[[ DATA FOR REVIEW, beginning ]]

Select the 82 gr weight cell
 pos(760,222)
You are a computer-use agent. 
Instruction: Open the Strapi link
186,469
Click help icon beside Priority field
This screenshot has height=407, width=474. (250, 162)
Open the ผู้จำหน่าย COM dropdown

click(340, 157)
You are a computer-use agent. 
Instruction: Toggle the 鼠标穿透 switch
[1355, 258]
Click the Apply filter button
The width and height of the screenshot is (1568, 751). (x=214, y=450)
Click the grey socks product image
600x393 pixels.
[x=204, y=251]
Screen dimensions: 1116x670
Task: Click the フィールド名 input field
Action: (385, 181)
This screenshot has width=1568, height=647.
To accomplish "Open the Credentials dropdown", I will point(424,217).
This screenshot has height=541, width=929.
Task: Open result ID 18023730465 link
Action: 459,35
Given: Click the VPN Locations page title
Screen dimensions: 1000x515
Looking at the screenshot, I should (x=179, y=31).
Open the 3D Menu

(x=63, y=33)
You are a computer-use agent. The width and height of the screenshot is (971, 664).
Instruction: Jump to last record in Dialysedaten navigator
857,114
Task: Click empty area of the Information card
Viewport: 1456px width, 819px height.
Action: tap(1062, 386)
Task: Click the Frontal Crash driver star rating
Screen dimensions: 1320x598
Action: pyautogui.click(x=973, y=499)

[[ DATA FOR REVIEW, end ]]

=== REQUIRED ACTION ===
Copy out all of the material, word for word.

=== TASK RESULT ===
Select the 82 gr weight cell
 pos(760,222)
You are a computer-use agent. 
Instruction: Open the Strapi link
186,469
Click help icon beside Priority field
This screenshot has height=407, width=474. (250, 162)
Open the ผู้จำหน่าย COM dropdown

click(340, 157)
You are a computer-use agent. 
Instruction: Toggle the 鼠标穿透 switch
[1355, 258]
Click the Apply filter button
The width and height of the screenshot is (1568, 751). (x=214, y=450)
Click the grey socks product image
600x393 pixels.
[x=204, y=251]
Screen dimensions: 1116x670
Task: Click the フィールド名 input field
Action: (385, 181)
This screenshot has width=1568, height=647.
To accomplish "Open the Credentials dropdown", I will point(424,217).
This screenshot has height=541, width=929.
Task: Open result ID 18023730465 link
Action: 459,35
Given: Click the VPN Locations page title
Screen dimensions: 1000x515
Looking at the screenshot, I should (x=179, y=31).
Open the 3D Menu

(x=63, y=33)
You are a computer-use agent. The width and height of the screenshot is (971, 664).
Instruction: Jump to last record in Dialysedaten navigator
857,114
Task: Click empty area of the Information card
Viewport: 1456px width, 819px height.
Action: tap(1062, 386)
Task: Click the Frontal Crash driver star rating
Screen dimensions: 1320x598
Action: pyautogui.click(x=973, y=499)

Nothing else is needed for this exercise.